EXERCISE PASSAGE
┄┄┄┄┄┄┄┄┄┄┄┄┄┄┄┄┄┄┄┄
In a message posted on social media X, Rodríguez acknowledged that fentanyl use is a "real and serious" problem in the United States, affecting hundreds of thousands of people. However, he asserted that the recent designation of the synthetic opioid as a weapon of mass destruction is an attempt by the U.S. government to justify military actions, overthrow sovereign governments in Latin America and the Caribbean, and appropriate natural resources.
"The goal is to ignore the multifactorial origin of consumption and to cover up the malpractice of pharmaceutical corporations in the U.S.," wrote the minister, who also pointed out as causes the indiscriminate prescription of opioids, the extensive domestic market for narcotics, the high cost and limited access to healthcare, as well as the socioeconomic vulnerabilities of the American population.
Rodríguez avoided mentioning the role of allied regimes of Havana, such as Venezuela, in regional drug trafficking routes, nor the impact of drug trafficking in Cuba, where the Government itself has acknowledged an increase in consumption and the circulation of narcotics, especially among the youth.
According to official data from the U.S. collected by BBC, in 2023 there were over 110,000 drug-related deaths, largely linked to fentanyl, a substance that is up to 50 times more potent than heroin, whose prevalence seemed unstoppable.
However, in 2024, a significant change occurred: overdose deaths in the United States decreased by about 25%, which represents nearly 30,000 fewer fatalities, meaning dozens of lives saved each day, according to preliminary figures.
Specialists attribute this reduction to a combination of factors, including greater access to naloxone, prevention campaigns, changes in drug supply, and more aggressive actions against trafficking networks—points that the Cuban regime omitted from its discourse.
The statement from Havana fits into a recurring narrative that seeks to shift external responsibilities while avoiding the discussion of internal structural problems and the regional impact of drug trafficking, even in countries governed by political allies of Castroism.
┄┄┄┄┄┄┄┄┄┄┄┄┄┄┄┄┄┄┄┄
ENTRIES PROVIDED
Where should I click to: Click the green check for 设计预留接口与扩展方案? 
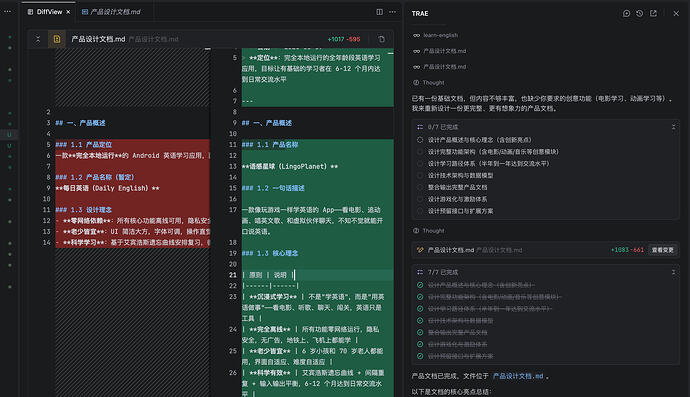[420, 356]
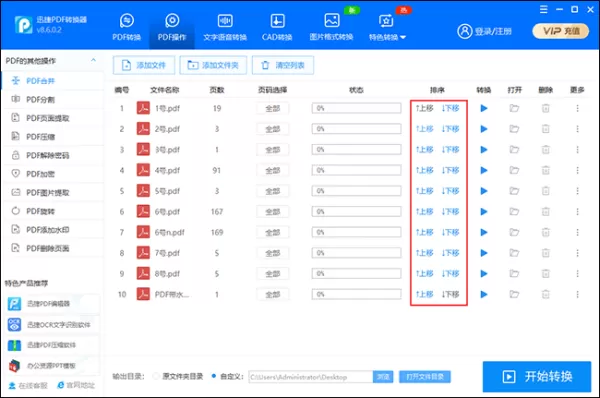This screenshot has height=398, width=600.
Task: Select the 原文件夹目录 radio option
Action: point(156,377)
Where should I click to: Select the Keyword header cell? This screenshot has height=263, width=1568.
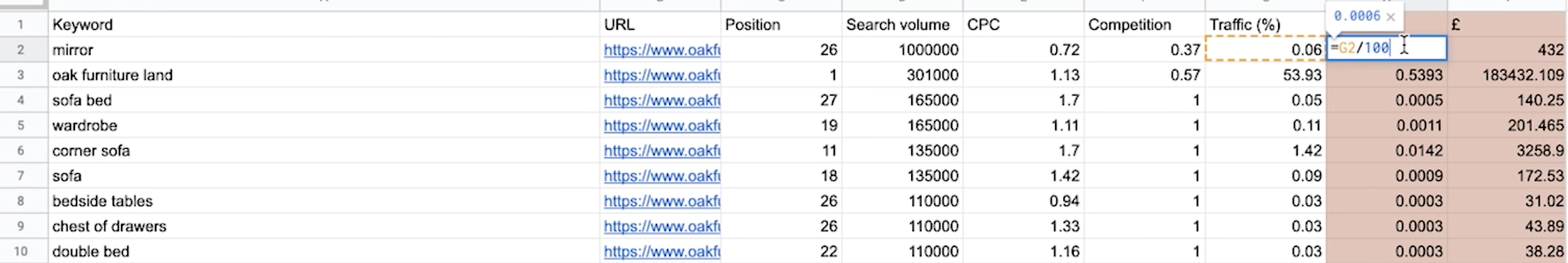(324, 24)
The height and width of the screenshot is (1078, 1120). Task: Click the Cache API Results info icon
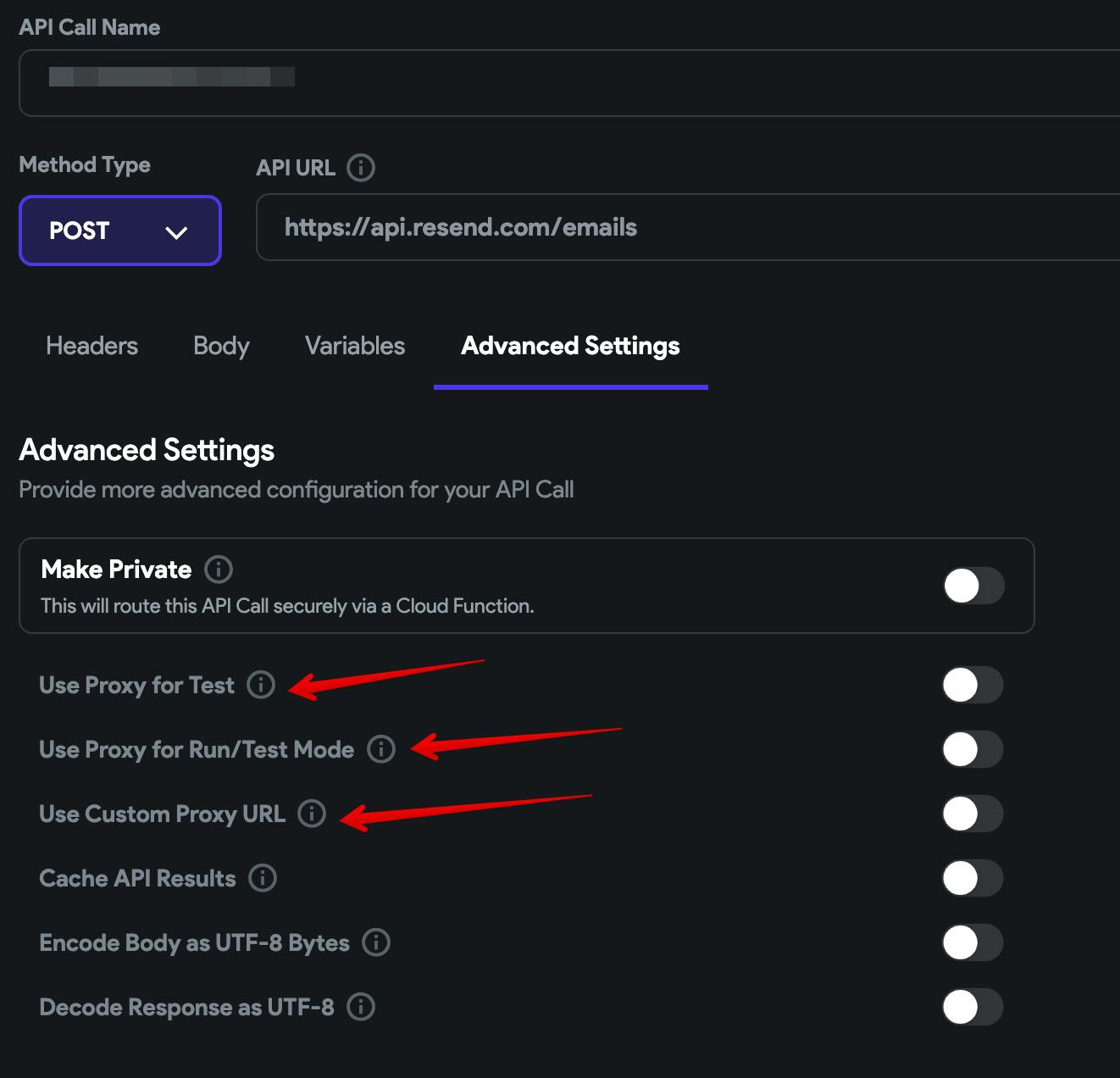[263, 878]
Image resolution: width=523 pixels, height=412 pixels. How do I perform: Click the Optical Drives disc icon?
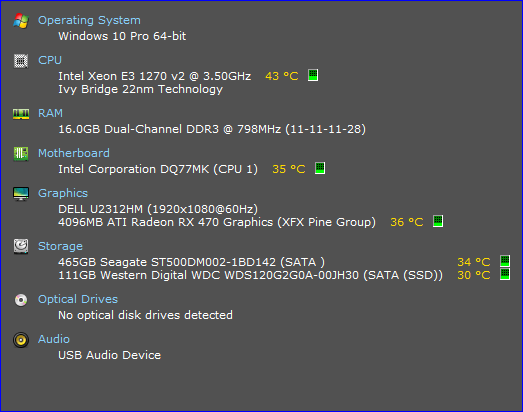(x=21, y=300)
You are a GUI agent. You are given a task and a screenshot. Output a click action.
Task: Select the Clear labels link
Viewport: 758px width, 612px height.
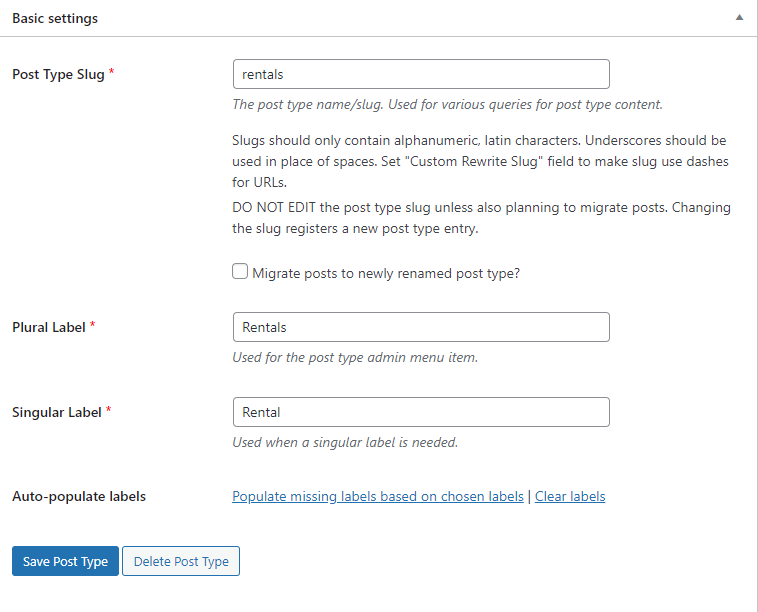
┄┄┄┄┄┄┄┄┄┄┄┄┄┄┄┄┄┄┄┄
BRIEF
Retype the portion of the article about the fentanyl designation, starting with "However, in 2024, a" and going on through "allies of Castroism.". Rely solely on the article about the fentanyl designation, not on the material.

EXPECTED OUTPUT
However, in 2024, a significant change occurred: overdose deaths in the United States decreased by about 25%, which represents nearly 30,000 fewer fatalities, meaning dozens of lives saved each day, according to preliminary figures.
Specialists attribute this reduction to a combination of factors, including greater access to naloxone, prevention campaigns, changes in drug supply, and more aggressive actions against trafficking networks—points that the Cuban regime omitted from its discourse.
The statement from Havana fits into a recurring narrative that seeks to shift external responsibilities while avoiding the discussion of internal structural problems and the regional impact of drug trafficking, even in countries governed by political allies of Castroism.